In the last entry into “The Art of the Video Game” series I discussed the nature of painting and its similarities to video games. If you haven’t read it I recommend checking it out here. In that piece I brought up the immersive qualities of painting and referenced Michael Fried’s Absorption and Theatricality. What I didn’t mention was what Fried believed was necessary for a painting to be truly immersive, the subject(s) of the painting need to be wholly absorbed in whatever they are doing to the point that they ignore the beholder. If the subject acknowledged the beholder (and likewise the painter) then they become aware that they are in a painting and that they are on view. If the subject is absorbed in their actions on the canvas and remained oblivious to the viewer then they appear to be in a scene in which the beholder can be immersed. Keep this logic in mind, it will be important later.
Moving away from painting, I would like to focus the attention of this piece to a new artistic medium, theatre.
Theatre, unlike most mediums, relies on the ability of live performers. There is a quality inherent to live theatre that separates it from a similar medium such as film and that is variation. A live performance of any kind is bound to have variations, no matter how small. Witnessing one performance is not the same as witnessing another. Similarly, no two playthroughs of a video game are the same. That is to say, there is a distinctly human element in both mediums that not only accounts for, but requires variation. Experiencing theatre and experiencing a video game are entirely unique experiences in a literal sense.

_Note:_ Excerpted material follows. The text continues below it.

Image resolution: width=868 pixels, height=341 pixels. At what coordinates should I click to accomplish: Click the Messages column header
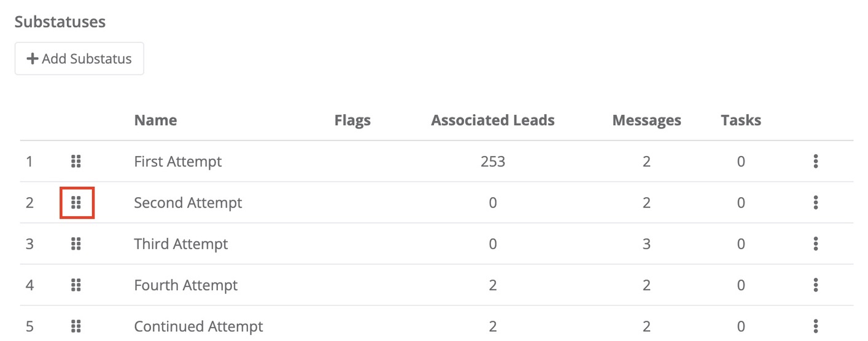coord(647,120)
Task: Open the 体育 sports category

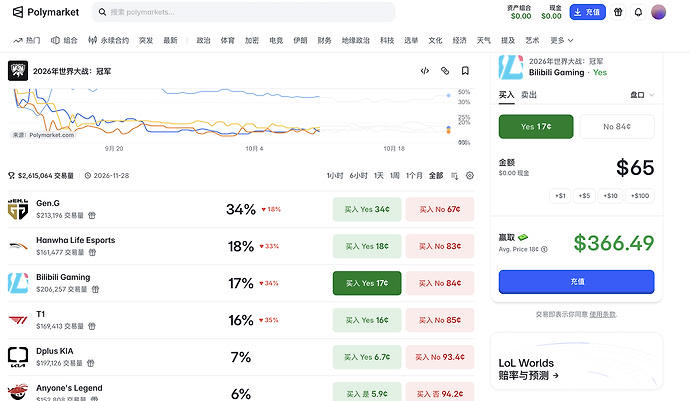Action: [228, 40]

Experientially and emotionally, interacting with any form of art is always a unique experience because of the nature and variation of human thought, emotion, and perception. Two people can stand side by side staring at the Mona Lisa and have drastically different experiences.

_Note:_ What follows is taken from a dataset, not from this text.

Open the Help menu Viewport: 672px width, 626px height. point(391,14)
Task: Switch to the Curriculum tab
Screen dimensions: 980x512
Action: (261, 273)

Seeing “The Lion King” on Broadway in New York is different from seeing it performed in San Francisco a week later. Perhaps a line was delivered slightly differently or an understudy had to fill in for an ailing actor. Likewise, playing even the most linear game varies from playthrough to playthrough.
Art is meant to be engrossing, immersive, and thought-provoking. Typically these qualities are achieved as Fried argues but ignoring the beholder. If you become aware that what you are viewing and/or watching knows that it is being watched you start to lose your sense of immersion. The thing is, art is aware of this, theatre in particular. When you examine the medium of theatre from an objective standpoint, nothing about it should feel immersive. You are sitting in a room surrounded by hundreds of other people, staring at a stage, and watching a fictional production. Nothing about it is real, yet the performance relies on the actor’s ability to make you think it is, if even for just a moment, just enough time to feel something.
The truth of the matter is that you are your own biggest deceiver. You intentionally suspend your disbelief in the fiction taking place on stage and buy into it yourself. Video games, arguably, are even more fake. You are often playing them in your home, while holding a controller, staring at a TV screen, and looking at less than photorealistic images. Nothing about it is real whatsoever but we allow ourselves to buy into the fiction of the game just as we allow ourselves to become wrapped up in a production on stage.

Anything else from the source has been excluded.